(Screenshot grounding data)

::::::::::

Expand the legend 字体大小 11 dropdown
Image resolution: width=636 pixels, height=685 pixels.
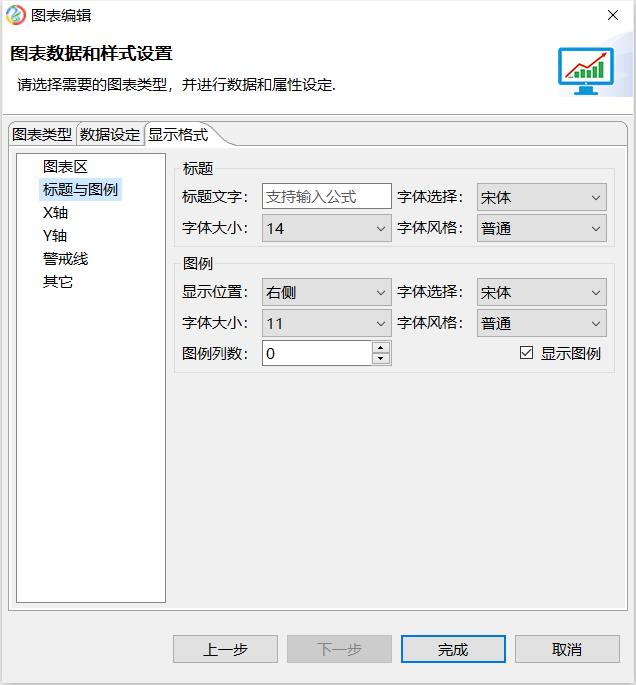tap(326, 323)
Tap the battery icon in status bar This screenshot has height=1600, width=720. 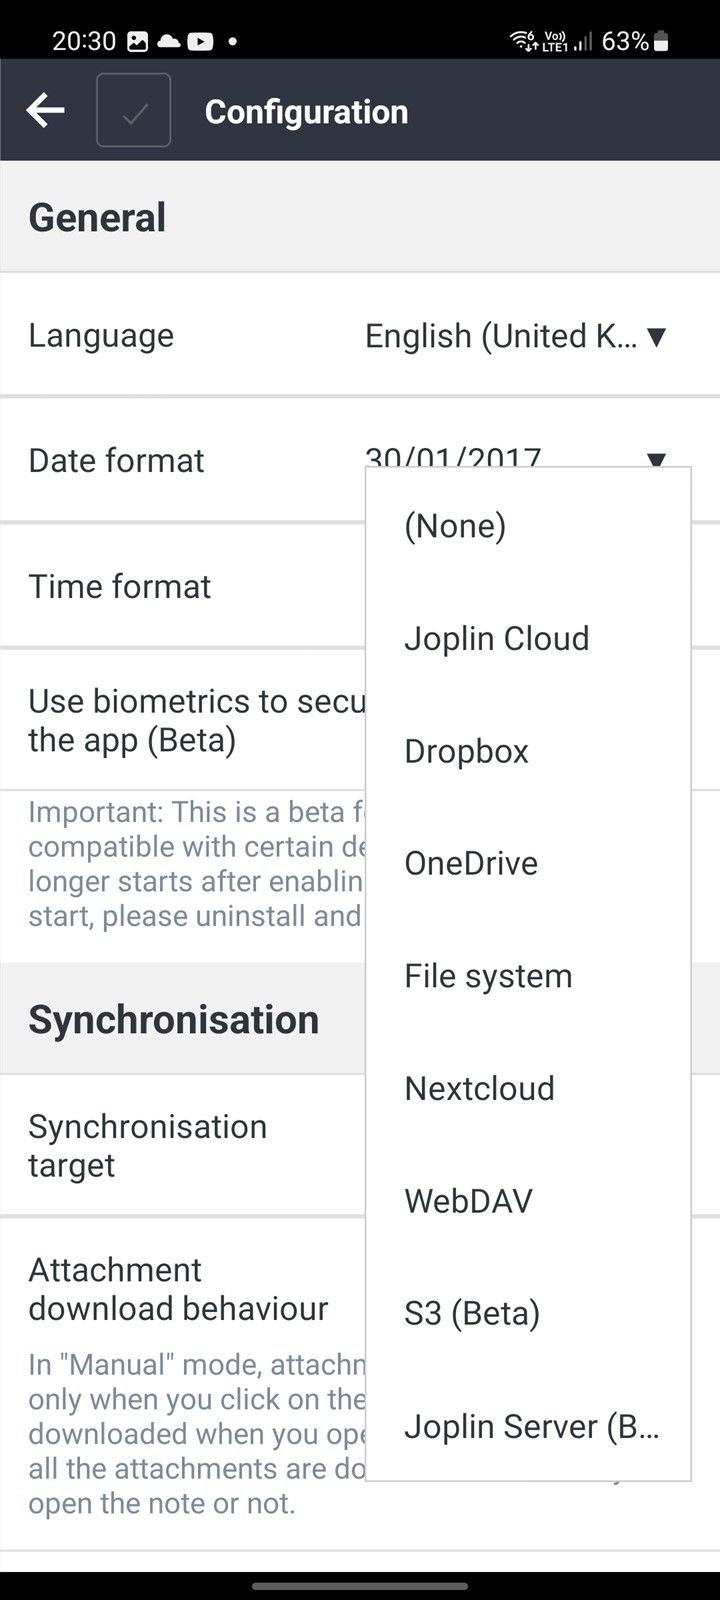point(661,41)

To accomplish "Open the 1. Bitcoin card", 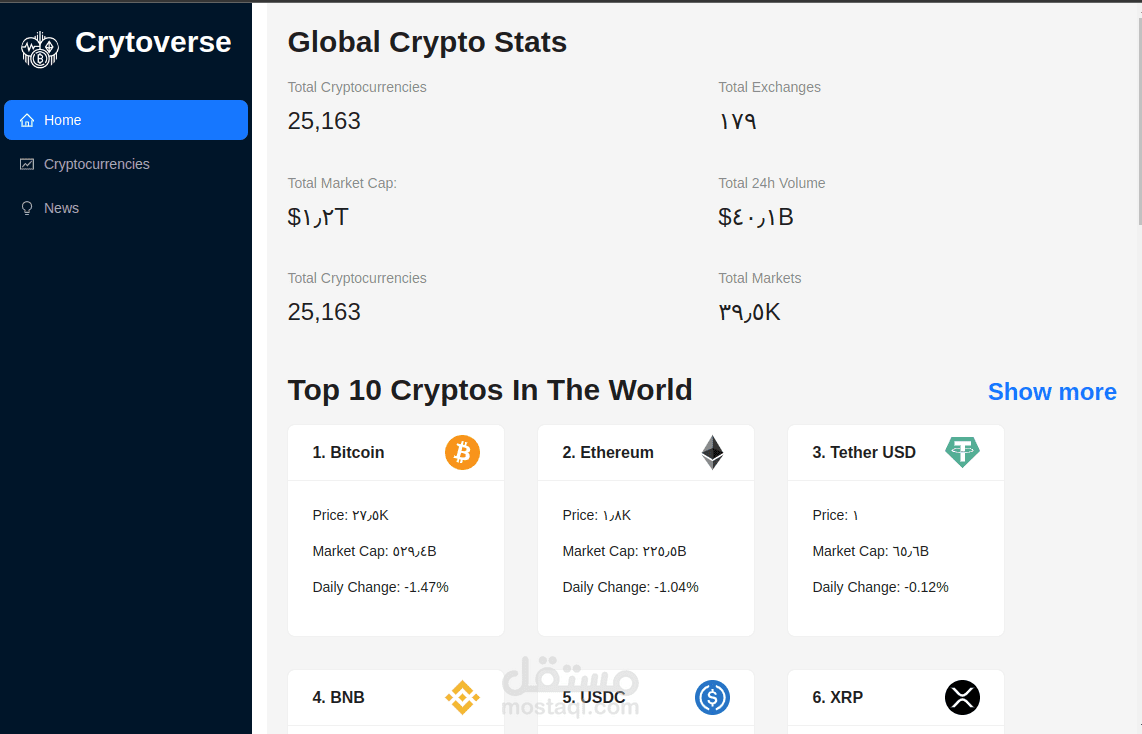I will click(395, 530).
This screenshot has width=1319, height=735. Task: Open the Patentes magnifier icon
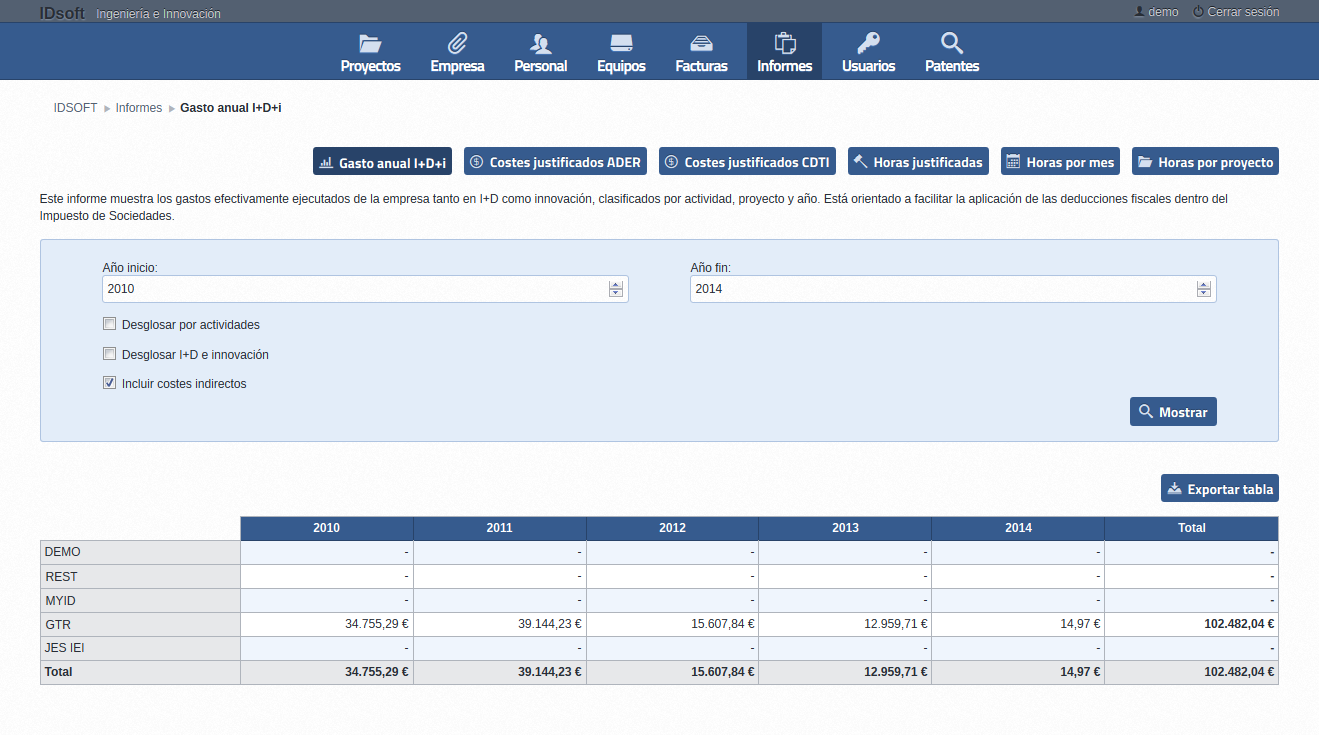click(952, 44)
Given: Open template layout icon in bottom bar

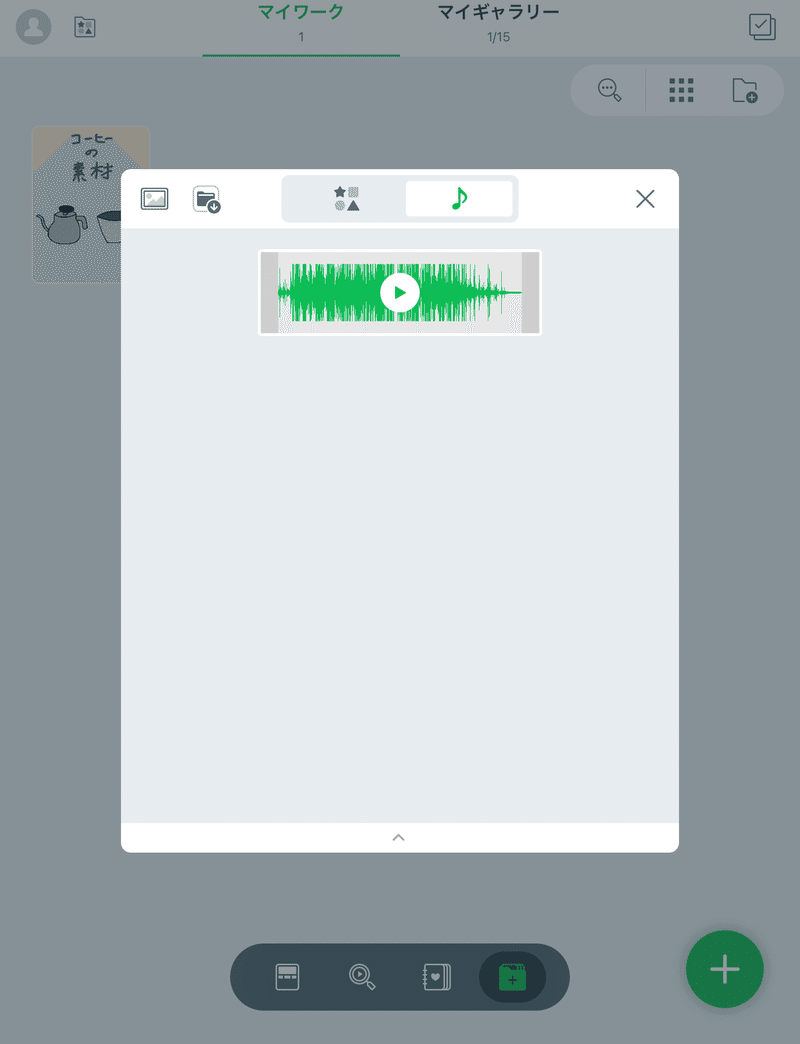Looking at the screenshot, I should tap(288, 977).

::::::::::

== What is expected ==
Output, exactly and with no pictures, every line from the one that contains "This screenshot has width=1319, height=735." through the final line of the entries.

== Task solution ==
This screenshot has width=1319, height=735. Task: Open the Patentes magnifier icon
click(952, 44)
Given: Open template layout icon in bottom bar

Looking at the screenshot, I should tap(288, 977).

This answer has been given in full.